Materials and Methods
Subjects
During data collection, 43 pediatric OCD patients from the Vadaskert Child and Adolescent Hospital (Budapest, Hungary) were involved in the research. We had to exclude 12 of them from the further analysis because of the occurrence of several comorbidities beside the OCD. Four of them had attention deficit hyperactivity disorder, four had autism spectrum disorder, three had some mood disorder, and one of them had epilepsy. This study included 31 pediatric OCD patients without any comorbidity (nmale = 18), aged 7.5–17.5 (mean, 12.63 ± 2.72). All participants were White, free of ophthalmological, otological, neurological, or psychiatric conditions besides OCD. The diagnosis of OCD was made by board-certified child psychiatrists according to the Diagnostic and Statistical Manual of Mental Disorders, 5th Edition (DSM-V) manual. To exclude disorders of color vision, the Isihara plate assessment was used prior to testing (21). We estimated participants' IQ levels using the Colored Raven Progressive Matrices (22–24). Of the 31 children diagnosed with OCD, 16 were being treated with medications at the time of the tests (medicated group), while the other 15 were medication free during and before the investigation (unmedicated group). Fifteen children with OCD were receiving selective serotonin reuptake inhibitors (SSRIs, such as fluvoxamine, sertraline, or escitalopram), and one was receiving SSRI + SNRI (selective serotonin reuptake inhibitor and selective norepinephrine reuptake inhibitor: clomipramine). Three of the patients medicated with SSRI received other medications as well (clomipramine, benzodiazepine, or an atypical antipsychotic: risperidone).

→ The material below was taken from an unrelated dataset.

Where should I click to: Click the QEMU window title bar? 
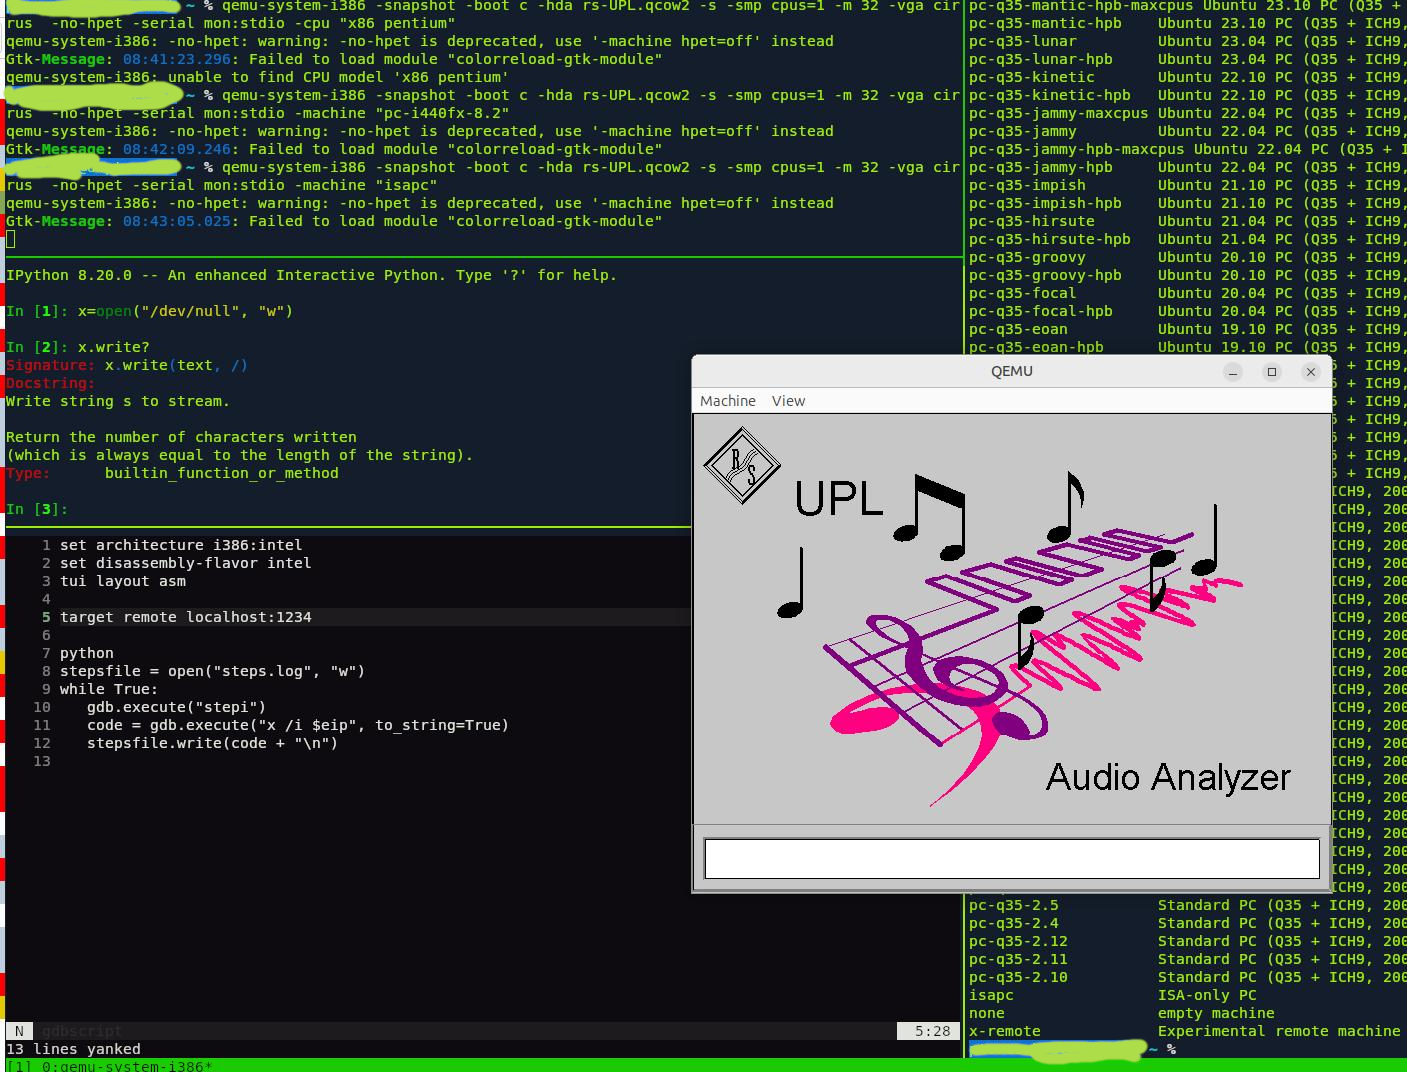[1011, 371]
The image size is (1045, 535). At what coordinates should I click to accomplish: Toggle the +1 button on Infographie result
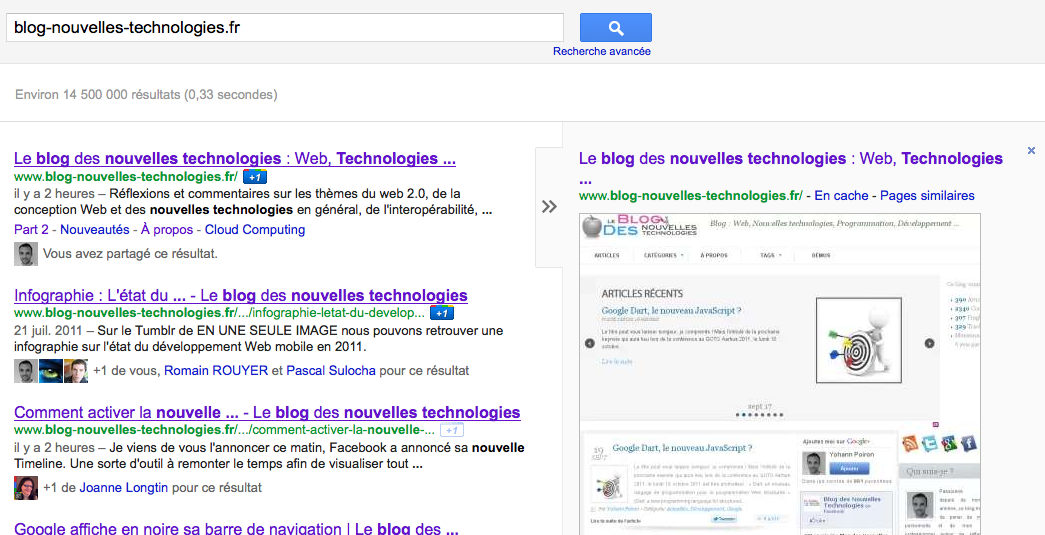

The control group included children without any known psychiatric, neurological, or neurodevelopmental disorders. The controls were White, free of ophthalmological and otological problems. From our database of control children recruited from local schools, 31 control children (nmale = 18; mean age, 12.63 ± 2.73 years; range, 7.5–17.5 years) were assorted, who were matched one-to-one based on sex, age (differing in age by no more than 6 months), and IQ level to the patient group. The IQ level of the control children was estimated similarly to the OCD patients with the Standard and Colored Raven Progressive Matrices (22–24).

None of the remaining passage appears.